# ISO watermelon help!!



## neilkaye (Jun 9, 2008)

what is the best way to cut and easily de-seed a water mellon any suggestions appreciated


----------



## babetoo (Jun 9, 2008)

neilkaye said:


> what is the best way to cut and easily de-seed a water mellon any suggestions appreciated


 


buy seedless one. lol no kidding it will save a lot of time. sometimes i slice cross ways into circles. they fit a plate and don't slide around like wedges. 

babe


----------



## kitchenelf (Jun 9, 2008)

I'm with babe here - buy seedless.  If you already have a seeded watermelon then you will have to chunk it and pick the seeds out if using in a fruit salad.  If you are just going to slice it and eat it.....we....there's always a seed spitting contest.  The best way to slice it is just cut it in half longways, then slice, then remove from rinds and store in a bowl/ziplock bag.

 I actually typed speed sitting contest and had to erase it - is there a name for that besides "stupid"?


----------



## Uncle Bob (Jun 9, 2008)

I





			
				Kitchenelf said:
			
		

> actually typed speed sitting contest and had to erase it - is there a name for that besides "stupid"?


 
Yes! ......TIRED


----------



## mcnerd (Jun 9, 2008)

Cut a watermelon according to how many people are going to eat it.  I don't think there is any organized special way to cut them.  Try to use a knife that is the width of the melon so it cuts cleanly through the whole thing.

For regular melons, have a seed-spitting contest.


----------



## neilkaye (Jun 10, 2008)

ok cheers guys as you can see im new to this forum and maybee ishould have put more in the first part of my question,i no to cut it with a knife and usually do it lengthways but the reasons i ask such a question are :-i its simply for speed and less effort and also its my kids that eat it and they cant grasp the seed spitting contest i just get ugh dad theres pips in it again,i guess the easy way is seed less which i never knew there was such mellon so thats very helpfull to me cheers guys


----------



## LadyCook61 (Jun 10, 2008)

neilkaye said:


> ok cheers guys as you can see im new to this forum and maybee ishould have put more in the first part of my question,i no to cut it with a knife and usually do it lengthways but the reasons i ask such a question are :-i its simply for speed and less effort and also its my kids that eat it and they cant grasp the seed spitting contest i just get ugh dad theres pips in it again,i guess the easy way is seed less which i never knew there was such mellon so thats very helpfull to me cheers guys


 
 the seedless don't have the black seeds but they do have white seeds , so it is not entirely without seeds.


----------



## neilkaye (Jun 18, 2008)

back to the drawing board then


----------



## babetoo (Jun 18, 2008)

*watermelon*




neilkaye said:


> back to the drawing board then


 

they do have a few, flat generally soft seeds. shouldn't be a problem. they are easily removed since there are so few.

babe


----------



## auntieshelly (Jun 18, 2008)

Hey, has anyone ever heard of this -- cut watermelon into bitesize chunks (no rinds, of course), put in a bowl and sprinkle with fresh lemon juice.  Cover and chill several hours.  My friend insists it is the best!  I am waiting for melons to arrive that are not imported and then I'll give it a try!!


----------



## neilkaye (Jun 19, 2008)

babetoo said:


> they do have a few, flat generally soft seeds. shouldn't be a problem. they are easily removed since there are so few.
> 
> babe


 ok thats good news,will be goin shopping at end of month and will be getting one then


----------



## babetoo (Jun 19, 2008)

auntieshelly said:


> Hey, has anyone ever heard of this -- cut watermelon into bitesize chunks (no rinds, of course), put in a bowl and sprinkle with fresh lemon juice.
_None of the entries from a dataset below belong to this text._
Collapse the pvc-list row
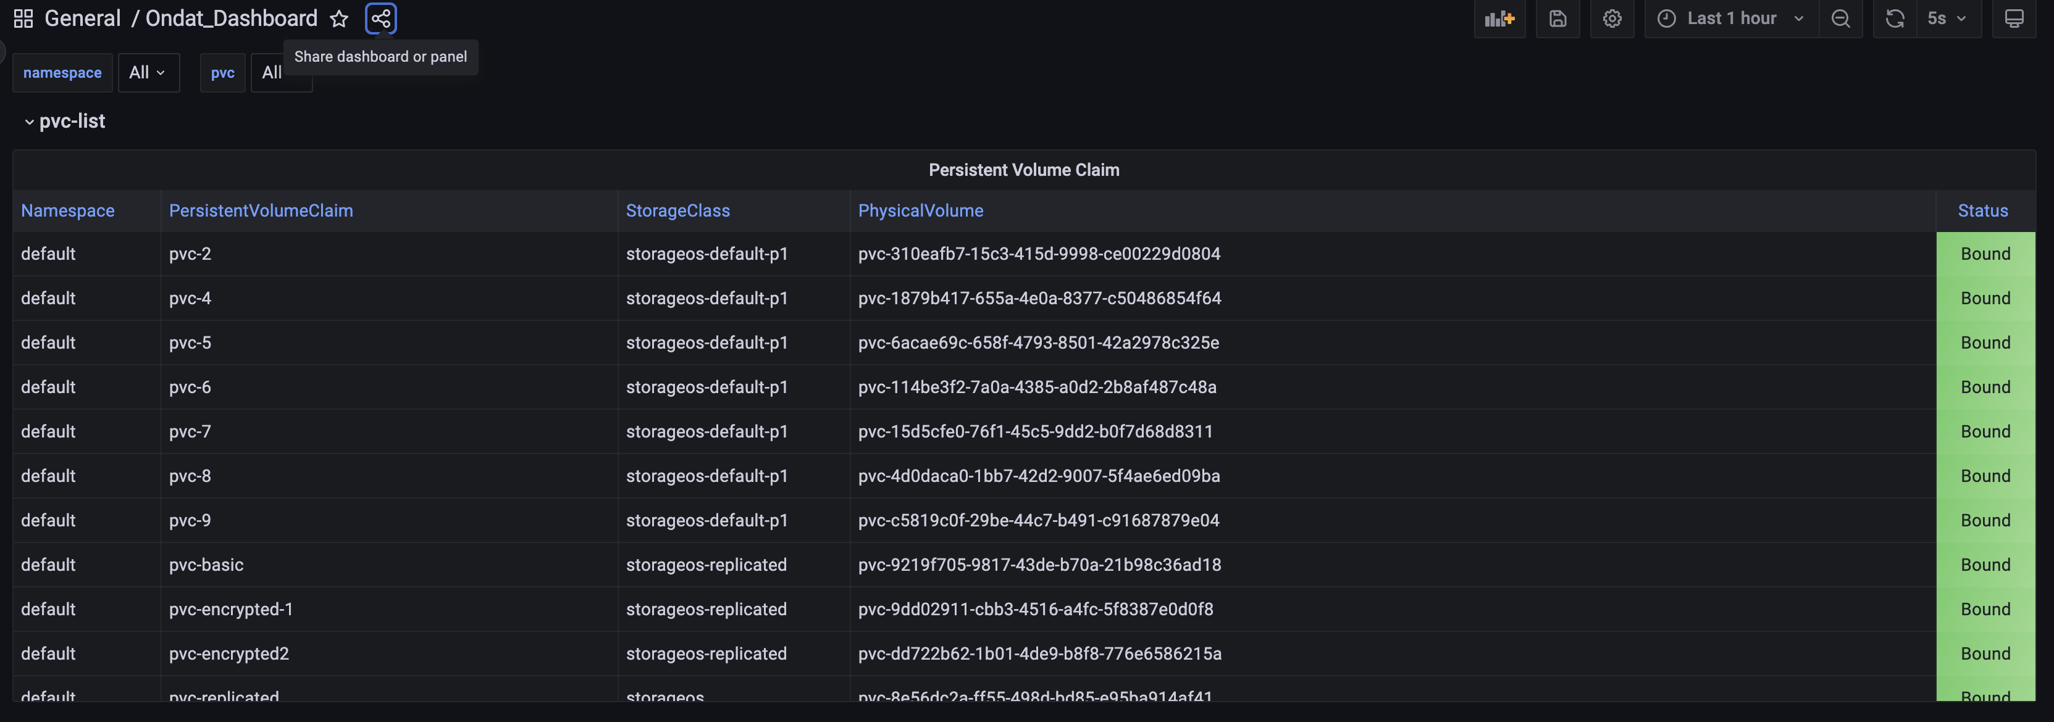The image size is (2054, 722). pyautogui.click(x=30, y=122)
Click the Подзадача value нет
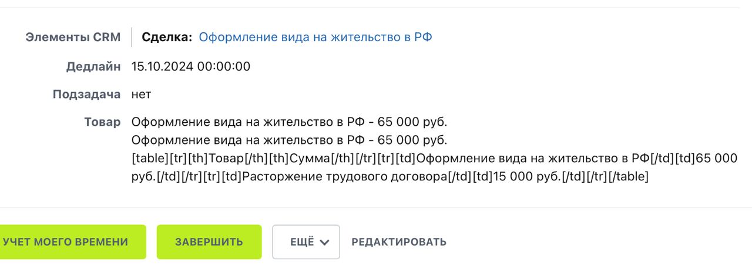 [142, 95]
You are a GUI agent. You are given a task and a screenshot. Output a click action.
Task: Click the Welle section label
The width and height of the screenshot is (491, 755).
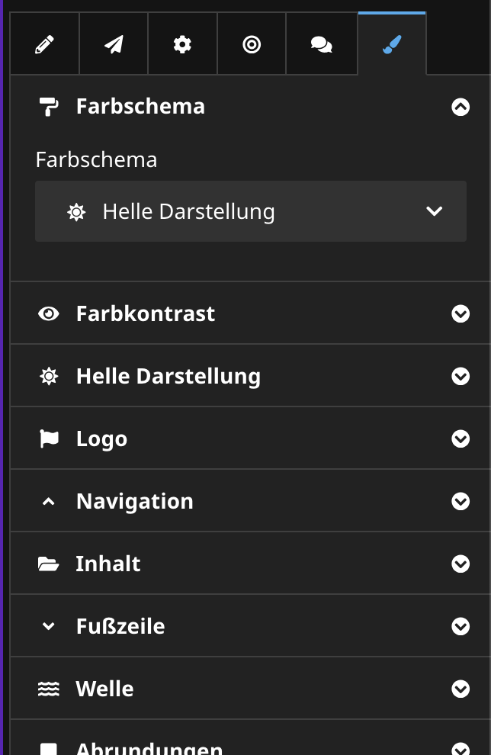(104, 689)
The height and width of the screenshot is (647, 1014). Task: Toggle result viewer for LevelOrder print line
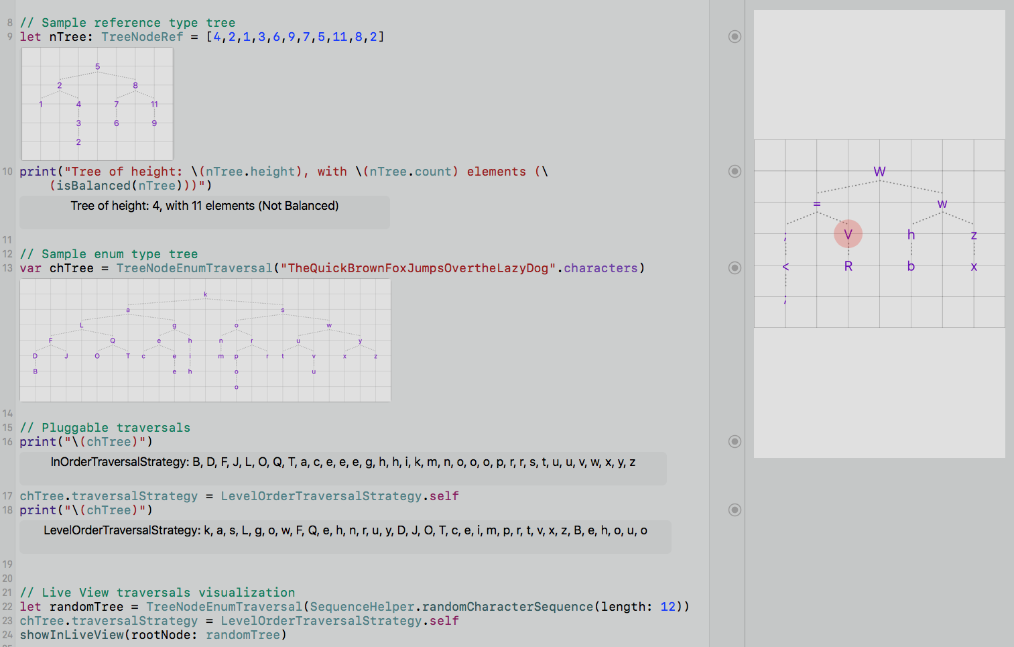tap(735, 510)
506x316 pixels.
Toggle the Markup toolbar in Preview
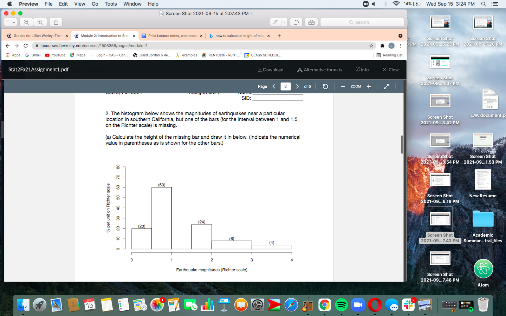click(276, 22)
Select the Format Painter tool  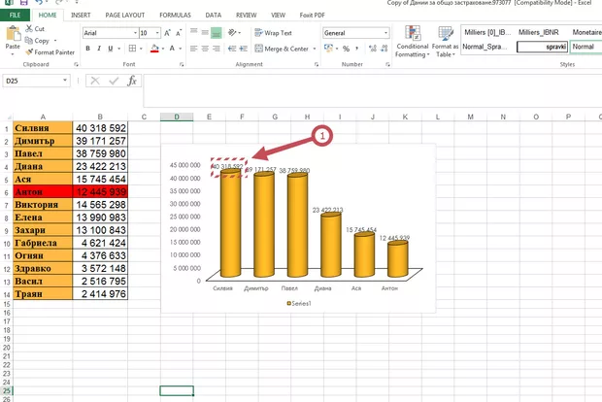52,52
Cover and chill several hours. My friend insists it is the best! I am waiting for melons to arrive that are not imported and then I'll give it a try!!


 
born and raised in watermelon country, i have never heard of it. deep south is watermelon country. we did sprinkle it with salt. makes it sweeter.

babe
let us know how it tastes.


----------



## neilkaye (Sep 10, 2008)

auntieshelly said:


> Hey, has anyone ever heard of this -- cut watermelon into bitesize chunks (no rinds, of course), put in a bowl and sprinkle with fresh lemon juice. Cover and chill several hours. My friend insists it is the best! I am waiting for melons to arrive that are not imported and then I'll give it a try!!


 
was it nice???


----------



## auntieshelly (Sep 11, 2008)

Yes, Neilkaye,  watermelon chunks sprinkled with lemon juice are delicious!  I added a few leaves of fresh mint, finely chopped, too.  Cool and Refreshing!!  YUM!!!


----------



## *amy* (Sep 11, 2008)

auntieshelly said:


> Yes, Neilkaye, watermelon chunks sprinkled with lemon juice are delicious! I added a few leaves of fresh mint, finely chopped, too. Cool and Refreshing!! YUM!!!


 
Pretty Kewl, auntieshelly. I like to cut 'em in chunks, toss them in a blender & make watermelon ice cubes.

Here are some great tips & pics for slicing watermelon... & interesting watermelon ideas/recipes.

Watermelon - - FabulousFoods.com

http://www.fabulousfoods.com/recipes/article/22/19103


----------



## neilkaye (Sep 11, 2008)

sounds good i will have to try it auntieshelly,dont think the kids will but i defo will
*amy* great link thanks ,thats what ive been after in the begining of this thread cheers,neil


----------



## auntieshelly (Sep 12, 2008)

Thanks, Amy. for the watermelon hints.  Great ideas!!


----------



## *amy* (Sep 13, 2008)

auntieshelly said:


> Thanks, Amy. for the watermelon hints. Great ideas!!


 
My pleasure, neilkaye & auntishelly.


----------



## thymeless (Sep 15, 2008)

I've seen where you soak watermelon in frozen lemonade concentrate (thawed) and vodka. I've not tried it. 

After reading that, I've sprinkled weak flavored watermelon with sweetened powdered lemonade mix with pleasant results.

thymeless


----------